▶ [Brief] From the data below, set down exactly the lines between the one holding "Orange Creamsicle Fudge Recipe (160, 1314)" and the one holding "Home (230, 2267)", inclusive, and no others.

▶ [Records for this task]
□ □ □ □ □

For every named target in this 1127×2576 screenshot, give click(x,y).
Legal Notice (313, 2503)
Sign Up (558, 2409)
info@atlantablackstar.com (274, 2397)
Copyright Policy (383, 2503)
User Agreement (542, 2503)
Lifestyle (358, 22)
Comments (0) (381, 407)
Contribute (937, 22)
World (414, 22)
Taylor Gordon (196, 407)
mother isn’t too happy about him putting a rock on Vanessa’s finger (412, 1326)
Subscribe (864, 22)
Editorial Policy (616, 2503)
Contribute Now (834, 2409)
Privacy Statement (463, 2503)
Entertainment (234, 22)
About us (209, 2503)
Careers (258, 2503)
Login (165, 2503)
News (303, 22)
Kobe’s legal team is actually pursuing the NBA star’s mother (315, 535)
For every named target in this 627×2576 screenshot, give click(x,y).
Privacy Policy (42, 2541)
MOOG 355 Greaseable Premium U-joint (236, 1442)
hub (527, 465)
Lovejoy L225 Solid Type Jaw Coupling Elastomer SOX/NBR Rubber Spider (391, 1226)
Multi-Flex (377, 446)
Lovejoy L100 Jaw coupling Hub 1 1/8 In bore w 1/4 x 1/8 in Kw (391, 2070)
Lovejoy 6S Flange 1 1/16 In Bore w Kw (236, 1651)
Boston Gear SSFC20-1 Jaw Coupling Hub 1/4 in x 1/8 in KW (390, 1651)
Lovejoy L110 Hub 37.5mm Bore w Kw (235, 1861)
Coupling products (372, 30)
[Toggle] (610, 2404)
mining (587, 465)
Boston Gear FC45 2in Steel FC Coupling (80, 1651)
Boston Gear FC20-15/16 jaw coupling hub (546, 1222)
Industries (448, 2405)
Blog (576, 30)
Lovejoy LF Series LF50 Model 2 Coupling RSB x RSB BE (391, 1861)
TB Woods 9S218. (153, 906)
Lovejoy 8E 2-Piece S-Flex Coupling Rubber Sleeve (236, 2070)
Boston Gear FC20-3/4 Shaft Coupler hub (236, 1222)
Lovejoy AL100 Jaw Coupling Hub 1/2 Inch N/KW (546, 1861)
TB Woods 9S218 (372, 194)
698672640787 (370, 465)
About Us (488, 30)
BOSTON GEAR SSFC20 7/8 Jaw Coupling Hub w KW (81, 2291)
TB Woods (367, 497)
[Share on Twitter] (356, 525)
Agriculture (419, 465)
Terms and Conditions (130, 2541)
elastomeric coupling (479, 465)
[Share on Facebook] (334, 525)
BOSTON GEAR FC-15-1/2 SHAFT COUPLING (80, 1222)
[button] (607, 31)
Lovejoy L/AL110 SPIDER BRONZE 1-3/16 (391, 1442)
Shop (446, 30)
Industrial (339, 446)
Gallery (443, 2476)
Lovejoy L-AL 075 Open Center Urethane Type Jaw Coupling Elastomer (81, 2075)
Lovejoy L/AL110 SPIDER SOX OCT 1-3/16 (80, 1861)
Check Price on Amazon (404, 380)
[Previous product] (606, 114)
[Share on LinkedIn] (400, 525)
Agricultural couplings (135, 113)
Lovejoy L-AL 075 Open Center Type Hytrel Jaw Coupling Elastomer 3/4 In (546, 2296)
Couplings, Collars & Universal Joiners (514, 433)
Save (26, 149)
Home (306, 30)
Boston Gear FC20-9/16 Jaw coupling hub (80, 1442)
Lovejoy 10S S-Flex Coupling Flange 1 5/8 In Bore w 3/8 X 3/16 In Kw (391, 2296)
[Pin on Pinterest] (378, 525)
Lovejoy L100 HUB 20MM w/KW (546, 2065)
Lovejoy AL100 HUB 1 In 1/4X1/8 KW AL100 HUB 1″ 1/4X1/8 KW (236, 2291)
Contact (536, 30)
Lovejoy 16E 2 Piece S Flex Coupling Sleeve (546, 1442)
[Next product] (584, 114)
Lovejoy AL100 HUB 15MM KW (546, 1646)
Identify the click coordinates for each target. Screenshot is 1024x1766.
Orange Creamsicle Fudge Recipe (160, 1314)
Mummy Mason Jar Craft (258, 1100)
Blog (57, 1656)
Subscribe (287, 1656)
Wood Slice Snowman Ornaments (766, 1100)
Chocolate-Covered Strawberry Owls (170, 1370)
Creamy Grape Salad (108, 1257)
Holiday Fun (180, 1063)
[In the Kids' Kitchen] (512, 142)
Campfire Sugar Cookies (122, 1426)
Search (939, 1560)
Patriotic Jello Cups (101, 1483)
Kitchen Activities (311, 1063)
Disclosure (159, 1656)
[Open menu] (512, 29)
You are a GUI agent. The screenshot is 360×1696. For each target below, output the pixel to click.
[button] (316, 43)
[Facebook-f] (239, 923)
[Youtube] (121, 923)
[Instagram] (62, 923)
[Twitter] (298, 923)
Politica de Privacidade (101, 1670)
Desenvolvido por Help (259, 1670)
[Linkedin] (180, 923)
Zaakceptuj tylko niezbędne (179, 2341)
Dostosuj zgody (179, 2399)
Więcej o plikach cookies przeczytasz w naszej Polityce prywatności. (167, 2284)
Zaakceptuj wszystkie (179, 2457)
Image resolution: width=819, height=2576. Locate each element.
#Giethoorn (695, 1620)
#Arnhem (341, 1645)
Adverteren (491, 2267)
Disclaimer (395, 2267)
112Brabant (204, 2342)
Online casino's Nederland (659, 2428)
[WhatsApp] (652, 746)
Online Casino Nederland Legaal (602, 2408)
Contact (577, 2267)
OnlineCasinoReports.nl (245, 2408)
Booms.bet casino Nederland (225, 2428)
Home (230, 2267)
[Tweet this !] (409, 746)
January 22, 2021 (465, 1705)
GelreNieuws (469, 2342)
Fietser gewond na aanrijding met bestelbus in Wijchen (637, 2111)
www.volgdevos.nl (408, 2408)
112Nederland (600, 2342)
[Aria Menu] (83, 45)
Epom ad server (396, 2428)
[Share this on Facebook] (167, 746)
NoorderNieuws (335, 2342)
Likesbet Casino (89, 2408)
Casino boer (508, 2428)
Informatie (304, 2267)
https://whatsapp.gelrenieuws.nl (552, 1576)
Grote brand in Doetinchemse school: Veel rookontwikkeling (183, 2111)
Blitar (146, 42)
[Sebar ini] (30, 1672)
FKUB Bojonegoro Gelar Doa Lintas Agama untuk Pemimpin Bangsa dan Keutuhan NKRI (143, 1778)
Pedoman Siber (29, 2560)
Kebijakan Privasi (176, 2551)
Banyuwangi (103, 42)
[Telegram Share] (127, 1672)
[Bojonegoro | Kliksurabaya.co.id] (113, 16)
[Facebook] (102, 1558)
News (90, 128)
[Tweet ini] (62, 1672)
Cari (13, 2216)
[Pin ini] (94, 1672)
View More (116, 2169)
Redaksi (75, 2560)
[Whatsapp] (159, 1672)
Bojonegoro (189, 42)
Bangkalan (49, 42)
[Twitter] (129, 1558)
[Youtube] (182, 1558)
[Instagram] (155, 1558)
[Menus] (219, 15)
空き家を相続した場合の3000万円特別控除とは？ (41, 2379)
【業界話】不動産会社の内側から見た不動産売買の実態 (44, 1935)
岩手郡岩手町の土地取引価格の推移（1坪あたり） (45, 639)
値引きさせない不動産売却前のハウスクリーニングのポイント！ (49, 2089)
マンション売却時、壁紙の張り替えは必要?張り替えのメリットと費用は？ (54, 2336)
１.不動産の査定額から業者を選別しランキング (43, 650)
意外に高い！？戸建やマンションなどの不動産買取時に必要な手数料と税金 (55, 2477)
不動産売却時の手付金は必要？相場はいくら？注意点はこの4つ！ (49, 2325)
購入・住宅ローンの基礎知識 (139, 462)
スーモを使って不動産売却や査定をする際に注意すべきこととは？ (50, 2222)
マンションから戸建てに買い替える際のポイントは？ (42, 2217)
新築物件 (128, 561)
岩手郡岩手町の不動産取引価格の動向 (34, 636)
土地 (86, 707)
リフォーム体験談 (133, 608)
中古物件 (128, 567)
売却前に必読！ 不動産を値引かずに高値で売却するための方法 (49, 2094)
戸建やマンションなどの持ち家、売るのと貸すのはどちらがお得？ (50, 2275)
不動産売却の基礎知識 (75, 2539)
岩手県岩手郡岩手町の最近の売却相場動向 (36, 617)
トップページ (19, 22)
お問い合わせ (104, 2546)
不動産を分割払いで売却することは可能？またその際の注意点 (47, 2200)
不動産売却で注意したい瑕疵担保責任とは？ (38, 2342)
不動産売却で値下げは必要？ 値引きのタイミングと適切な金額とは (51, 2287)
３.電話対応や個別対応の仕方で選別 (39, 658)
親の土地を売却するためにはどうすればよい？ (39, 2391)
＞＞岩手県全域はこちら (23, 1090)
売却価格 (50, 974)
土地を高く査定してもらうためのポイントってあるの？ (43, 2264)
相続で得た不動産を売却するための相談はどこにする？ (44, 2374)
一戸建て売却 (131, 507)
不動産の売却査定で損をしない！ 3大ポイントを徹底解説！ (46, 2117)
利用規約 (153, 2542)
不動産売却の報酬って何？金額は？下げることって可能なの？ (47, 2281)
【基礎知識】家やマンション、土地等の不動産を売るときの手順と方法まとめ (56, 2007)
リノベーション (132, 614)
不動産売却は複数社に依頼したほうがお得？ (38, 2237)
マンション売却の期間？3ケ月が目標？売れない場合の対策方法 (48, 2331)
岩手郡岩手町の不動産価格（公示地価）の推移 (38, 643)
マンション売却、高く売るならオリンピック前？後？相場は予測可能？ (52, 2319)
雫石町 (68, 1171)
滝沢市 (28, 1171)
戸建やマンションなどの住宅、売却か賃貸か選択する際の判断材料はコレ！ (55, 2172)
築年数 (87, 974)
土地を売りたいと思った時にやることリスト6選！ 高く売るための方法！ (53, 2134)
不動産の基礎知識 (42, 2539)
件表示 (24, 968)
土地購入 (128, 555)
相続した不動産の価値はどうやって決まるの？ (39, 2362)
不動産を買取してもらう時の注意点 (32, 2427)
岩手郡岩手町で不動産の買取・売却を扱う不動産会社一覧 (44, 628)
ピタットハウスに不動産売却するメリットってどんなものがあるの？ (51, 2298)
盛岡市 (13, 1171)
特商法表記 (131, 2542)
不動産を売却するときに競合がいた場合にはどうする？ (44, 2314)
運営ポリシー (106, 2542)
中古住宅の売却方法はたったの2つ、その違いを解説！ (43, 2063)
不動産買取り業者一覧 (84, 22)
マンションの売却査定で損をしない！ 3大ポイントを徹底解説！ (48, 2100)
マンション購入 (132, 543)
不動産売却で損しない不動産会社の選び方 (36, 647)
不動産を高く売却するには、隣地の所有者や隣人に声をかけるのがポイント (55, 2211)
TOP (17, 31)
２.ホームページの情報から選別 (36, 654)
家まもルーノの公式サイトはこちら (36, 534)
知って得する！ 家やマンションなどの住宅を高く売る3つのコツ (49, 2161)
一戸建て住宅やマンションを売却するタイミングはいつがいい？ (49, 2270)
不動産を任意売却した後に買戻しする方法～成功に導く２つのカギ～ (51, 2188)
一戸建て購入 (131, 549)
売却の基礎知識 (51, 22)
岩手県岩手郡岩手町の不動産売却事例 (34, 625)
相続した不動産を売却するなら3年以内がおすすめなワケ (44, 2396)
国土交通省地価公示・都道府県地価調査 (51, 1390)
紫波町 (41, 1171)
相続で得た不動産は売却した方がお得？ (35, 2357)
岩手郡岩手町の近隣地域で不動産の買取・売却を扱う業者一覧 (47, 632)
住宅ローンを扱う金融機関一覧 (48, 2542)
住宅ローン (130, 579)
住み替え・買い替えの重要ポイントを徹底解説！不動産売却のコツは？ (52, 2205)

□ □ □ □ □

▶ [Answer to the exercise]
Orange Creamsicle Fudge Recipe (160, 1314)
Mummy Mason Jar Craft (258, 1100)
Blog (57, 1656)
Subscribe (287, 1656)
Wood Slice Snowman Ornaments (766, 1100)
Chocolate-Covered Strawberry Owls (170, 1370)
Creamy Grape Salad (108, 1257)
Holiday Fun (180, 1063)
[In the Kids' Kitchen] (512, 142)
Campfire Sugar Cookies (122, 1426)
Search (939, 1560)
Patriotic Jello Cups (101, 1483)
Kitchen Activities (311, 1063)
Disclosure (159, 1656)
[Open menu] (512, 29)
You are a GUI agent. The screenshot is 360×1696. For each target below, output the pixel to click.
[button] (316, 43)
[Facebook-f] (239, 923)
[Youtube] (121, 923)
[Instagram] (62, 923)
[Twitter] (298, 923)
Politica de Privacidade (101, 1670)
Desenvolvido por Help (259, 1670)
[Linkedin] (180, 923)
Zaakceptuj tylko niezbędne (179, 2341)
Dostosuj zgody (179, 2399)
Więcej o plikach cookies przeczytasz w naszej Polityce prywatności. (167, 2284)
Zaakceptuj wszystkie (179, 2457)
Image resolution: width=819, height=2576. Locate each element.
#Giethoorn (695, 1620)
#Arnhem (341, 1645)
Adverteren (491, 2267)
Disclaimer (395, 2267)
112Brabant (204, 2342)
Online casino's Nederland (659, 2428)
[WhatsApp] (652, 746)
Online Casino Nederland Legaal (602, 2408)
Contact (577, 2267)
OnlineCasinoReports.nl (245, 2408)
Booms.bet casino Nederland (225, 2428)
Home (230, 2267)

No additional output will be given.